Local Catholics make their voices heard
Looking for a Lenten action that’s grounded in Scripture? Becoming a little more politically active is one response to Christ’s call to be “salt of the earth” and “light of the world” (Mt 5:13-14).
It’s a response that Catholics of all ages are feeling the Holy Spirit prompt them toward as the disconnect widens between religion and public life.
Take 30-year-old Victor Pap and his 26-year-old wife Mary, for example. Concern about the world that their infant daughter will face led this Weymouth couple to sacrifice their time in order to work with VoteOnMarriage.org, the coalition of faith-based groups backing the Protection of Marriage Amendment.
On the other hand, Jane Wilcox of Assonet found she had more time to read up on issues since she retired from teaching. “I realized there’s a need for Catholics in the pews like me -- who never did a thing -- to say my vote counts, too,” she said.
Wilcox now volunteers with the lay-run Catholic Citizenship as a legislative liaison. She lets parishes in her district know what their Beacon Hill lawmakers are doing on issues like cloning, stem-cell research and education.

(Saved data entries)

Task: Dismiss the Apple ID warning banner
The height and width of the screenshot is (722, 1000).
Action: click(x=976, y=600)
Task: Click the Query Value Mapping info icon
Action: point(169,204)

STATED TASK
Output, word for word, the stretch of the article about local Catholics from "Local Catholics make" through "of Marriage Amendment.".

REPLY
Local Catholics make their voices heard
Looking for a Lenten action that’s grounded in Scripture? Becoming a little more politically active is one response to Christ’s call to be “salt of the earth” and “light of the world” (Mt 5:13-14).
It’s a response that Catholics of all ages are feeling the Holy Spirit prompt them toward as the disconnect widens between religion and public life.
Take 30-year-old Victor Pap and his 26-year-old wife Mary, for example. Concern about the world that their infant daughter will face led this Weymouth couple to sacrifice their time in order to work with VoteOnMarriage.org, the coalition of faith-based groups backing the Protection of Marriage Amendment.